INSTRUCTIONS FOR THE TASK:
Print all of the records below again without a single difference.

[EXERCISE INPUTS]

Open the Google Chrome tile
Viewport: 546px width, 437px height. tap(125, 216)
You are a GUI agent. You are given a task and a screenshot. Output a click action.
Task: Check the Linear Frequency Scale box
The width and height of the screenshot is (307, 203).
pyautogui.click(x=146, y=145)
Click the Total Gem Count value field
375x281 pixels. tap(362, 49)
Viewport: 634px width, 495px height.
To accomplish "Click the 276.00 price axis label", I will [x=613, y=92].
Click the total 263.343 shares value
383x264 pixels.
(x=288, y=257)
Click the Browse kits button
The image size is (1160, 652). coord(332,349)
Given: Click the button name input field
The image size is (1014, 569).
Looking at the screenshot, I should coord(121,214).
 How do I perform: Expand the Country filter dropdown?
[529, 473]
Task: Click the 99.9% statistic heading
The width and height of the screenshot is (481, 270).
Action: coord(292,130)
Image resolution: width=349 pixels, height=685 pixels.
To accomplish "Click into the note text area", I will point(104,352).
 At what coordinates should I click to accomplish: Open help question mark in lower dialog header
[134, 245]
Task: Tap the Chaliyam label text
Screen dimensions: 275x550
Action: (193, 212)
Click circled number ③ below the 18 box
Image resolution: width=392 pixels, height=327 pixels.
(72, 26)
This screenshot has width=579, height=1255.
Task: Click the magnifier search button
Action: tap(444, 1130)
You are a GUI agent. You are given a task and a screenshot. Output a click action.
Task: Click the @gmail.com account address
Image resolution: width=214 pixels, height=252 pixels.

[/EXERCISE INPUTS]

TASK ANSWER:
Open the Google Chrome tile
Viewport: 546px width, 437px height. tap(125, 216)
You are a GUI agent. You are given a task and a screenshot. Output a click action.
Task: Check the Linear Frequency Scale box
The width and height of the screenshot is (307, 203).
pyautogui.click(x=146, y=145)
Click the Total Gem Count value field
375x281 pixels. tap(362, 49)
Viewport: 634px width, 495px height.
To accomplish "Click the 276.00 price axis label", I will [x=613, y=92].
Click the total 263.343 shares value
383x264 pixels.
(x=288, y=257)
Click the Browse kits button
The image size is (1160, 652). coord(332,349)
Given: Click the button name input field
The image size is (1014, 569).
Looking at the screenshot, I should coord(121,214).
 How do I perform: Expand the Country filter dropdown?
[529, 473]
Task: Click the 99.9% statistic heading
The width and height of the screenshot is (481, 270).
Action: coord(292,130)
Image resolution: width=349 pixels, height=685 pixels.
To accomplish "Click into the note text area", I will point(104,352).
 At what coordinates should I click to accomplish: Open help question mark in lower dialog header
[134, 245]
Task: Tap the Chaliyam label text
Screen dimensions: 275x550
Action: (193, 212)
Click circled number ③ below the 18 box
Image resolution: width=392 pixels, height=327 pixels.
(72, 26)
This screenshot has width=579, height=1255.
Task: Click the magnifier search button
Action: tap(444, 1130)
You are a GUI agent. You are given a task and a screenshot. Output a click action.
Task: Click the @gmail.com account address
Image resolution: width=214 pixels, height=252 pixels.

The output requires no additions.